Teks Sumber:
Pernah
dengar istilah jarum hipodermik? Dalam dunia medis dikenal sebagai jarum yang
digunakan dengan alat suntik untuk menyuntikkan zat ke dalam tubuh manusia. Tapi
saya tidak akan bicara tentang jarum hipodermik dalam istilah medis, melainkan
komunikasi. Jarum hipodermik dipakai dalam istilah komunikasi merupakan sebuah
teori (Hypodermic Needle Theory) atau dikenal juga dengan teori peluru
menggambarkan keadaan dimana informasi bisa memutarbalikkan dan menguasai
keadaan. Hitler pernah berkata kesalahan yang berulang-ulang bisa menjadi
sebuah kebenaran. Ungkapan ini sejalan dengan teori jarum hipodermik. Sebuah informasi
yang berulang-ulang akan menjadi sebuah kebenaran yang tidak bisa ditolak oleh
masyarakat. Informasi dalam media khususnya televisi ibarat jarum yang dilemparkan
berulang-ulang kepada manusia sehingga manusia menjadi tidak berdaya dan akhirnya
pasrah.
Dalam
beberapa kasus media yang dikontrol oleh invisible
hands seringkali menggunakan teknik jarum hipodermik untuk mengendalikan
masyarakat. Salah satu yang paling berpengaruh adalah kasus terorisme. Sebelum
peristiwa 9/11 di Amerika terjadi, istilah terorisme tidak begitu familiar. Masyarakat
dunia pun mengenalnya hanya sebatas tindakan meneror, mengancam, dan
menakut-nakuti seseorang. Tapi setelah gedung WTC diledakkan, stereotype masyarakat
dunia berubah dan mengaitkannya kepada satu ideologi: Islam. Terorisme dan
islam seperti dua sisi mata uang yang tidak bisa dipisahkan. Keadaan ini
membuktikan kebenaran teori jarum hipodermik. Terlalu seringnya media barat khususnya
Amerika mengekspos kasus terorisme dan mengaitkannya dengan islam menciptakan keadaan
dimana masyarakat meyakini 75% kasus terorisme diinisiasi oleh kelompok islam. Lihat
bagaimana istilah terorisme seketika bergeser. Jika orang atau sekelompok orang
yang juga melakukan tindakan teror tetapi mereka bukan muslim, maka istilah
terorisme mungkin tidak berlaku dalam kasus ini. Bisa jadi dikenai tindakan kriminal
biasa. Media pun tidak terlalu mem-blow-up
berita ini.

Data Terekam:
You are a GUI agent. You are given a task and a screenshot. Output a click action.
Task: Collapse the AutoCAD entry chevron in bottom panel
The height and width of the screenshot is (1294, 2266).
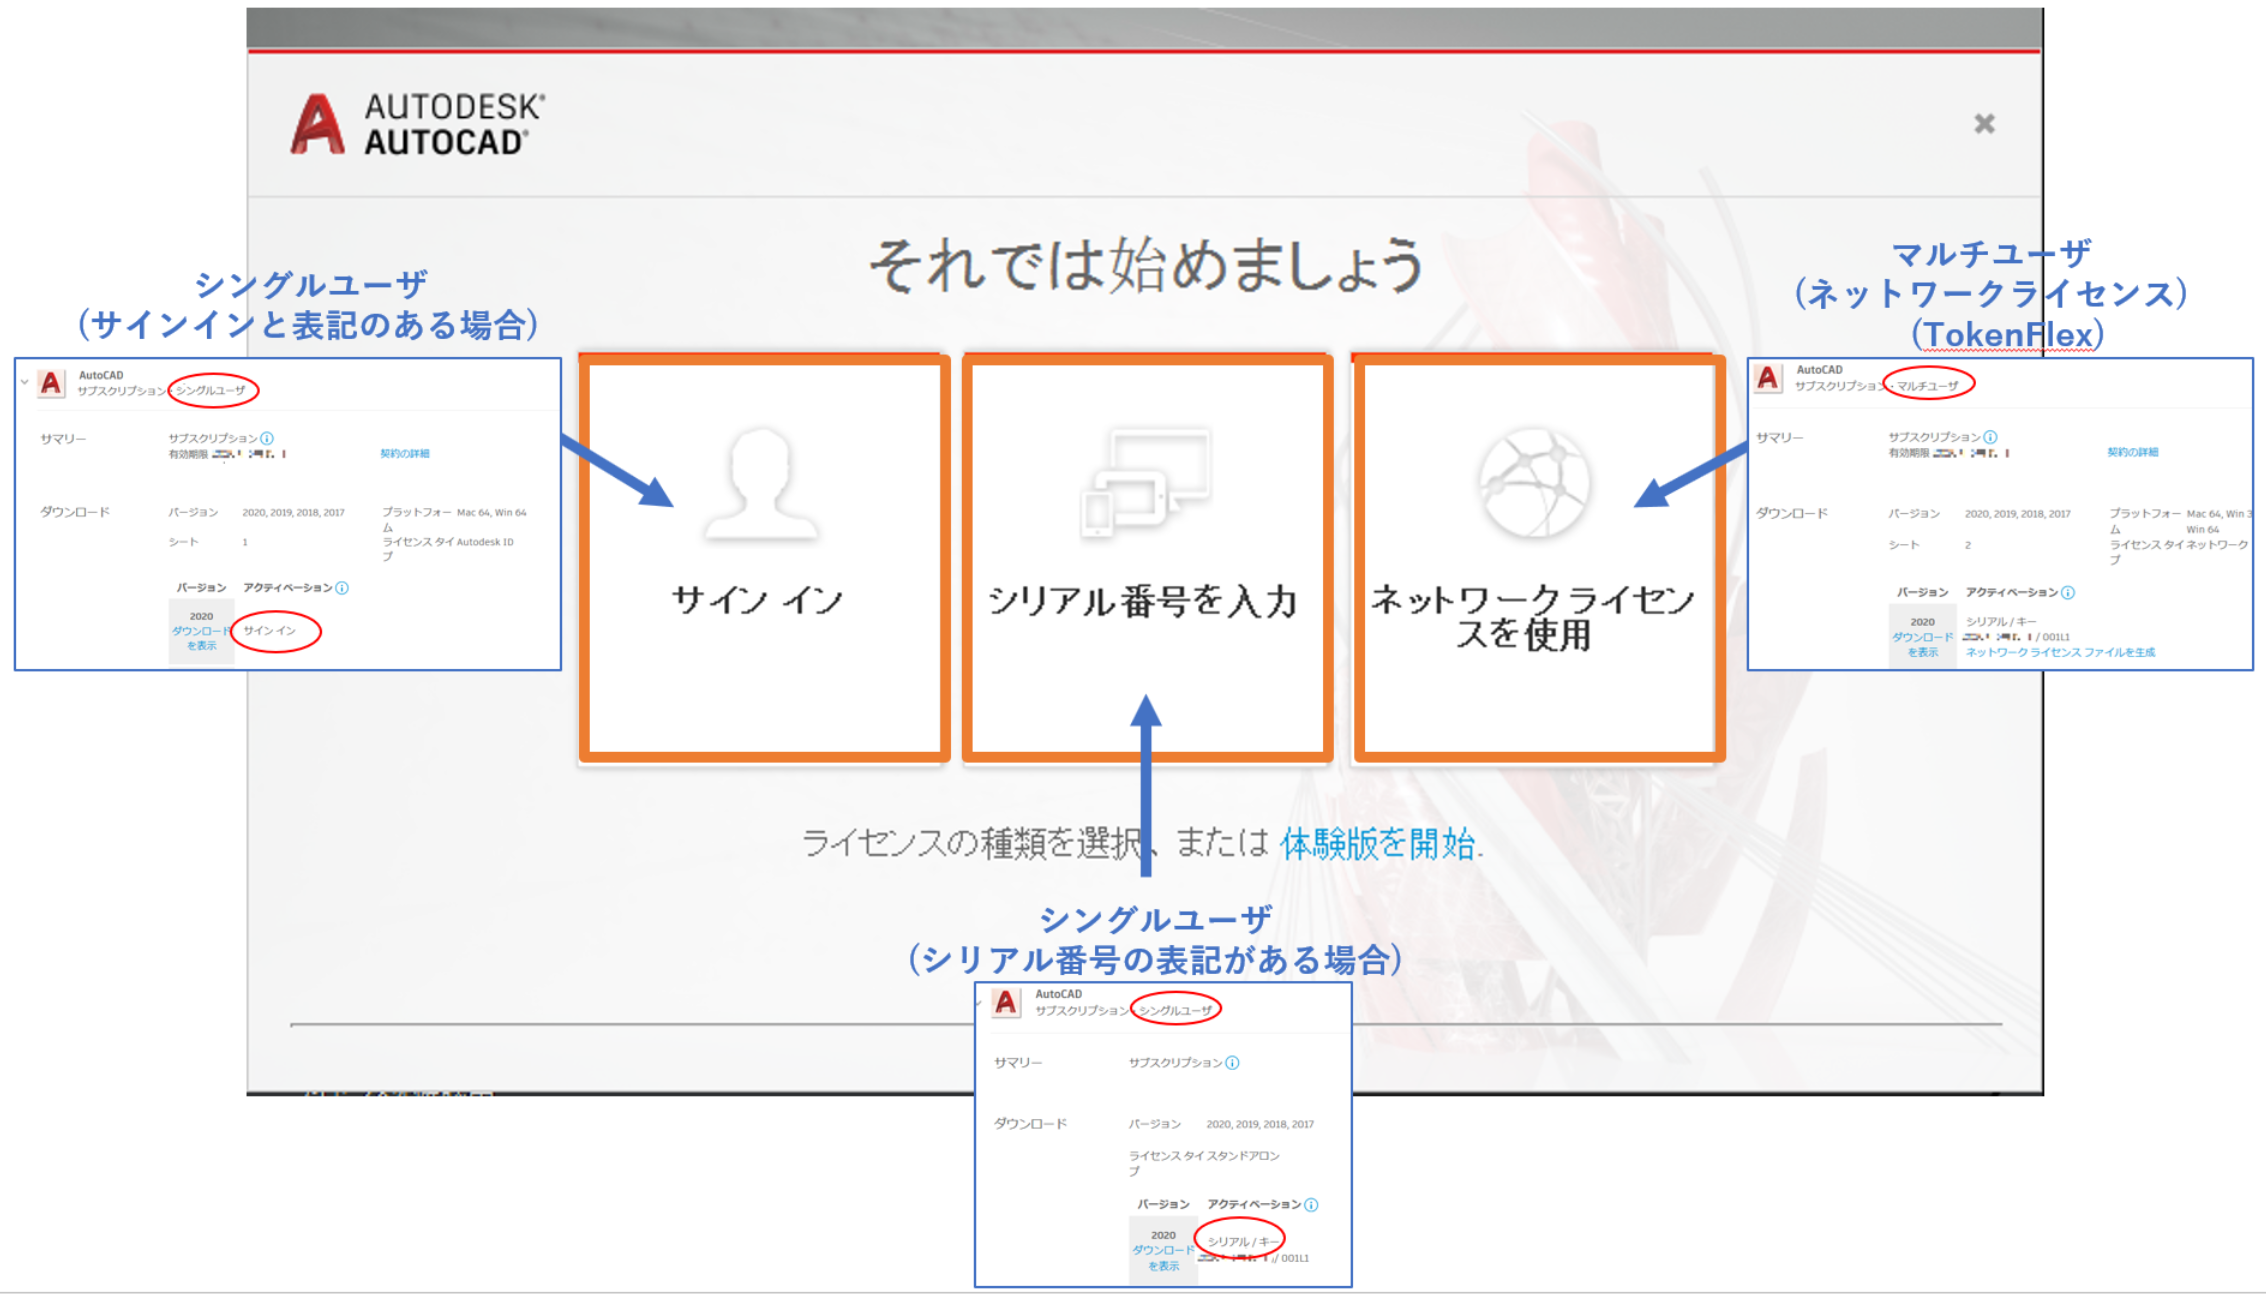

Instruksi Tugas: Sambung teks tentang teori jarum hipodermik, dimulai tepat setelah kalimat terakhir yang tercantum. Data tersebut tidak diperlukan untuk pengerjaan tugas.

Jawaban Latihan:
Lebih
spesifik lagi mereka memberikan standar bahwa mereka yang tergolong dalam
kelompok ini berasal dari pesantren, berjilbab besar, berjanggut dan sejumlah ciri-ciri
lainnya. Padahal sampai sekarang keadaan tersebut tidak benar-benar terbukti. Densus
88 telah melakukan tindakan kriminal karena melakukan pembunuhan kepada
orang-orang yang sama sekali tidak memiliki bukti terlibat dalam tindakan terorisme.
Informasi
dengan teknik jarum hipodermik benar menciptakan keadaan masyarakat sesuai
dengan keinginan media atau pihak yang ada di baliknya. Masyarakat bahkan kaum
muslimin sendiri mencurigai saudara dan saudarinya sendiri. Mereka bahkan
mempercayai bahwa teroris itu kebanyakan berasal dari pesantren, ikut
pengajian, berjilbab besar, berjanggut dll. Hal ini mengakibatkan banyak orang
tua yang enggan memasukkan anaknya ke pesantren. Betapa hebatnya media sehingga
mampu mengontrol masyarakat. Informasi yang
terus-menerus ditembakkan ke masyarakat seperti peluru yang siap menembus
kepala sehingga masyarakat menjadi tak berdaya.
Contoh
lain, kita mungkin melihat Amerika adalah negara yang paling sejahtera,
penduduknya kaya raya, negara yang paling banyak menyumbang daftar orang kaya
dunia. Industri filmnya menjadi kiblat perfileman dunia. Universitas-universitasnya
menjadi universitas terbaik dunia dan dicita-citakan oleh banyak pelajar di
dunia. Negara dengan teknologi canggih, memiliki kota-kota besar yang terkenal
di seluruh dunia, membuat Amerika menjadi negara yang paling ingin dikunjungi. Tahukah
kalau Amerika sebenarnya rapuh. Ekonominya semakin ambruk, hutangnya terus
bertambah. Tetapi tetap saja itu tidak mengubah citra Amerika sebagai negara
impian jutaan orang di dunia. Apa yang membuat orang-orang meyakini hal
tersebut? tidak lain karena Amerika telah berhasil membangun citra positif yang
terus mereka sebarkan melalui media. Mereka terus menyebarkan budaya dan
ideologi mereka melalui film, musik, fashion, fun dll. yang tentu saja melalui
media.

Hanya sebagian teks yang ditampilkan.